You have to already know the trade lingo, what you are looking for, and pretty much why you are looking for it to make effective use of these resources.
'
The latest, most extensive, most detailed information about building construction is largely produced by persons engaged in the manufacturing, supplying, specifying, purchasing, regulating, financing, or insuring of building materials and products, and in their applications to making buildings. The information presented is often slanted toward the specific concerns of those who produce it. Thus it is to be expected that materials forthcoming from manufacturers and suppliers are shaped to the purpose of promoting sales of their products, that insurers and financiers have strong eco nomic concerns, and that specification writers and enforcers of building codes are somewhat paranoid about specific language and terminology that is legally binding.

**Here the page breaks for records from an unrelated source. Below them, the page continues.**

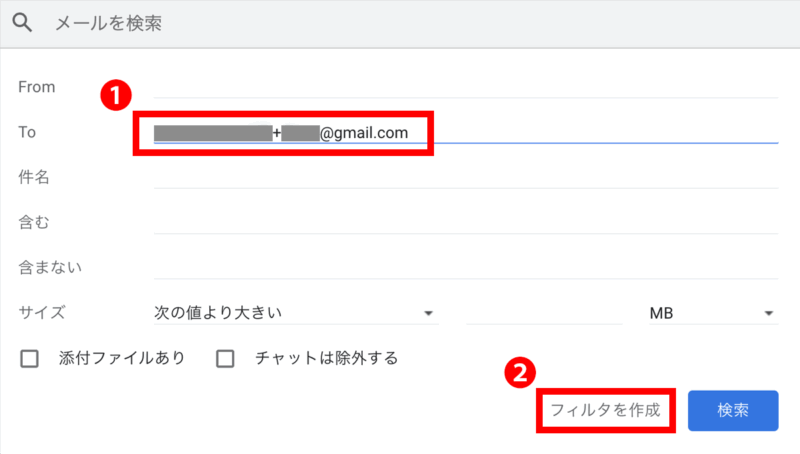800x454 pixels.
Task: Click the サイズ label text
Action: [42, 313]
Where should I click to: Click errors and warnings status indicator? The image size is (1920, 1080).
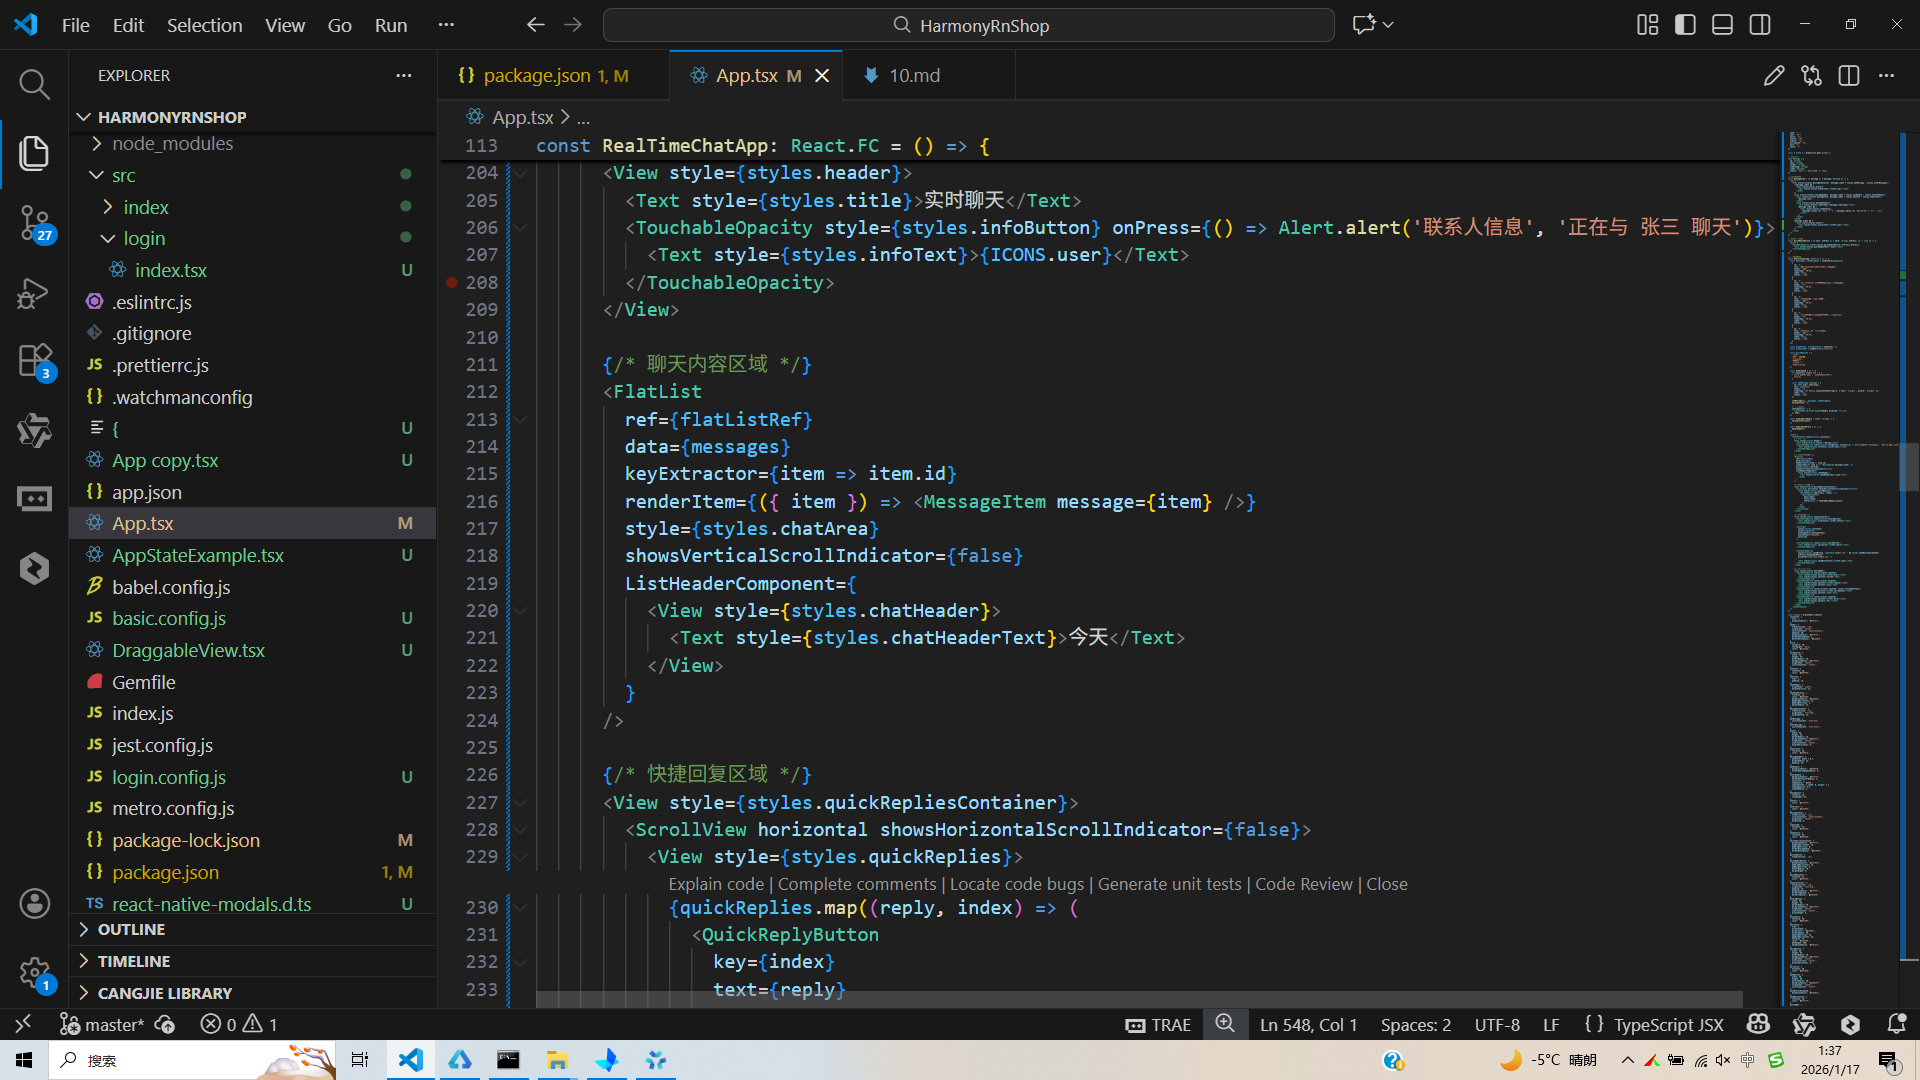tap(239, 1024)
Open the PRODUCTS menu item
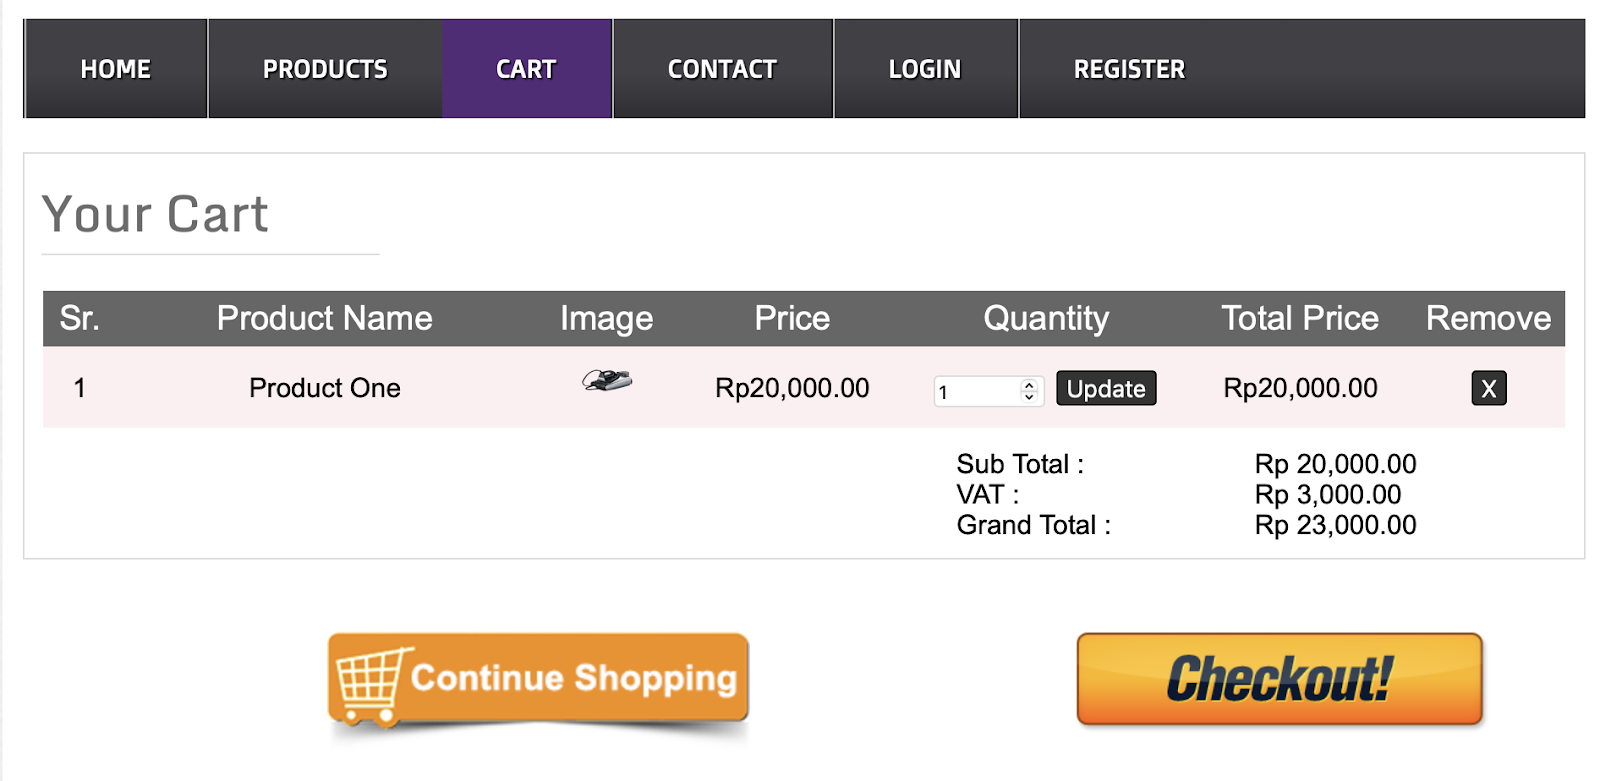1600x781 pixels. click(325, 69)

This book attempts to be user-friendly to the person who is basically more interested in buildings in general and somewhat less in the specific concerns for their construction. The basic purposes here are to develop a general view of buildings and the problems of their design as they relate to the eventual need to construct them.
Highly specific, detailed information, such as how to attach gypsum drywall to wood stUds, can be pursued through appropriate sources, once the real need for the information is established. The need for having drywall, for attaching it to the studs, for having wood studs-and indeed, for having the wall in the first place-need to precede the search for the specific information.
Buildings are complex and the topic of their construction is correspondingly extensive. In order to cut down the size of this presentation, the topic here is limited to concerns for the development of the building interior, consisting primarily of floors, ceilings, interior partitions, and stairs. That is what most of us know from the direct experience of the buildings we use, since what we mostly use is the building's enclosed spaces. It is also what building designers develop most specifically in relation to the needs of the building users. Nevertheless, it leaves a lot of the building not treated. This book
is, in fact, the second volume of a series. The first volume treated the subject of the building's basic shell that forms the enclosure, consisting primarily of roofs, exterior walls, windows and doors. I expect to pursue the topic in subsequent volumes to consider building sites and building service systems.
My views of the need for this book and my ideas for its contents have emerged from many years of experience as a building designer and a teacher. I am grateful to all my former students, co-workers, and others whose feedback of frustrations have shaped those views and ideas. I am also grateful to the many people at Van Nostrand Reinhold who have helped to bring my rough materials into being as an actual book; particularly my editors Everett Smethurst and Wendy Lochner as well as Cindy Zigmund and Alberta Gordon.
I am also grateful to various organizations who have permitted the use of materials from their publications, as noted throughout the book.
Finally, I am grateful to the members of my family who steadfastly support and tolerate me in my home office working situation. For this book, I am particularly grateful for the assistance of my wife, Peggy, and my son, Jeffrey.